Don't Vibe – Prove

The vibe coding era may be shorter than anyone expected.

Nicolas Grislain, a machine learning engineer, published an essay this week arguing that AI-assisted development has already outgrown its current paradigm — and that the natural successor isn't better test suites or more sophisticated rule files, but dependent types. Specifically Lean 4, a proof assistant that doubles as a functional programming language, where the compiler doesn't just check types but verifies mathematical correctness.

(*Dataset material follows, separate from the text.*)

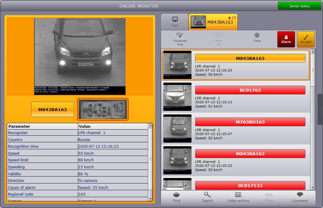Toggle Processed Hide filter

[180, 39]
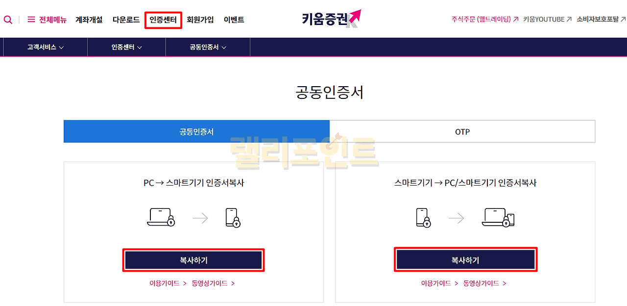This screenshot has width=627, height=306.
Task: Open the 공동인증서 dropdown in navigation bar
Action: point(208,47)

The argument lands differently if you think about it from an agent workflow angle. The standard vibe coding loop — prompt, generate, run tests, iterate — has a fundamental ceiling: the specification and the code are always separate things. A test suite is a partial account of what you meant. Lean 4 collapses that gap by making the type signature itself a theorem, grounded in the Curry-Howard correspondence, which maps types to propositions and programs to proofs. A function that compiles without the `sorry` escape hatch isn't just type-safe — it's proven correct. Full stop.

Grislain demonstrated this using Claude to generate insertion sort and merge sort in Lean 4, each satisfying the same type signature: a function that takes a list and returns a sorted list, with sortedness baked into the return type. Both compiled. Both were machine-verified. The insertion sort's proof is substantially longer than its algorithm, which Grislain treats as the point rather than the problem — every logical step was checked by the compiler, not eyeballed by a reviewer.

Where the essay gets genuinely interesting for anyone building agent pipelines is here: the proof-construction feedback loop — generate a candidate term, receive a type-checker rejection, iterate — is exactly the kind of adversarial, symbolic search task that agents handle well and humans handle badly. It's pattern matching over large combinatorial spaces under tight formal constraints. Humans lose patience. Agents don't. In that framing, Lean 4 isn't just a programming language — it's an oracle. The type-checker becomes a deterministic verifier an agent can query thousands of times without ambiguity. No flaky tests, no hallucinated pass rates. The compiler either accepts the proof or it doesn't.

The skepticism writes itself, though. Grislain's demos involve textbook algorithms with well-understood proof structures. Real production code — distributed systems, stateful APIs, anything touching IO — is a different proposition entirely. Formal verification of a sorting algorithm is a solved problem; formal verification of a payment processing flow is a research project. The Lean 4 community itself is small, its tooling immature by mainstream standards, and the question of whether current models can handle the kind of multi-step, compositional proofs that would matter in practice remains genuinely open. Cherry-picked demos have a way of flattering the thesis.

Still, the structural point holds independent of whether Lean 4 goes mainstream. If the feedback signal is tight and formal, agents iterate faster and more reliably than in any human-review loop. The compiler-as-oracle model is more tractable for agents precisely because it's unambiguous — and that's a real advantage over the status quo, whatever proof assistant eventually captures it.